Artist Inc. – helping artists achieve professionalism

Artist Inc. is an exciting new program at TOSA. Funded by a grant from the Colorado Council on the Arts this 10-week course is designed to help visual artists of all types to improve and enhance their business and professional skills. We are thrilled to have eleven dedicated and enthusiastic artists taking part in the program’s inaugural year.  The program is inspired by the long-running EDGE program through Seattle’s Artist Trust.

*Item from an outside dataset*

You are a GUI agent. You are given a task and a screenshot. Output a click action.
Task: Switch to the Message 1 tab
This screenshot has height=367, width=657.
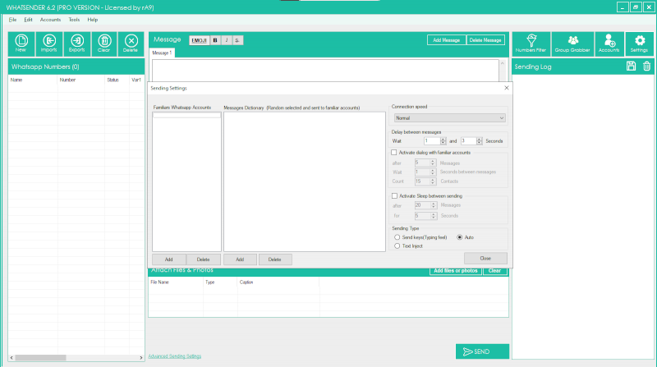[x=161, y=53]
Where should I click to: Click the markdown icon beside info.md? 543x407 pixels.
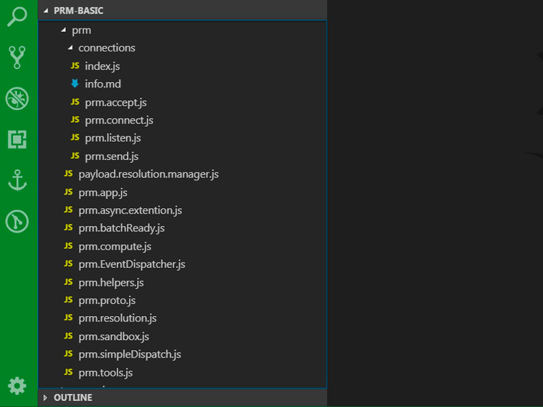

The group met for the first time on April 10 when they attended the Create Denver Expo, a well-organized event run by Ginger White and the excellent staff at the Denver Office of Cultural Affairs. There, they could attend a wide variety of workshops led by professionals in the arts and business communities.  I sat in on two helpful sessions:

Robin Bond of Citizen Pictures led a session about how to sell yourself to “Suits.”  These CEO-types love to make decisions, are very direct, are early adaptors to innovative ideas and technology, and admire creativity.  She encouraged everyone to have their 30-second “elevator speak” at the ready because you never know if a parent at your child’s school or a guest at your cousin’s wedding could become a future customer, business partner or patron of your artwork.  {If you don’t have your personal elevator speak, create it soon and practice it often.  It will take some time to roll off your tongue.}  Once in a meeting with a top-level executive, be cognizant of the details (what does this person like/dislike – do your research about them), stay on target (don’t talk about nothing), maintain confidence, and always close with a direct question that requires them to follow up.  They will most likely admire you for your persistence.

Next, I attended a session about public speaking led by Steve Kultala, a consultant and trainer on this topic.  He spent a lot of time putting one poor workshop participant on the spot – she had to stand in front of the group repeating herself until she mastered the public speaking technique that Steve was teaching.  In the end, it was fun to see someone learn to take dramatic pauses, to engage individuals around the room in the eye, to speak with articulation and to slow down.  Steve emphasized that you should try to make conscious decisions while you are speaking in front of a group – be present, respond to your audience members as if you are in one-on-one conversations.  Most important is to not be afraid of silence – silence is what helps your audience connect with you and process what you are saying.

In the main lobby of the Webb Building where the Expo was held, there were a whole host of arts groups and business resources to network with and take advantage of – what a great way to gain exposure about what’s happening around Denver.  I feel lucky to live in such a burgeoning art town!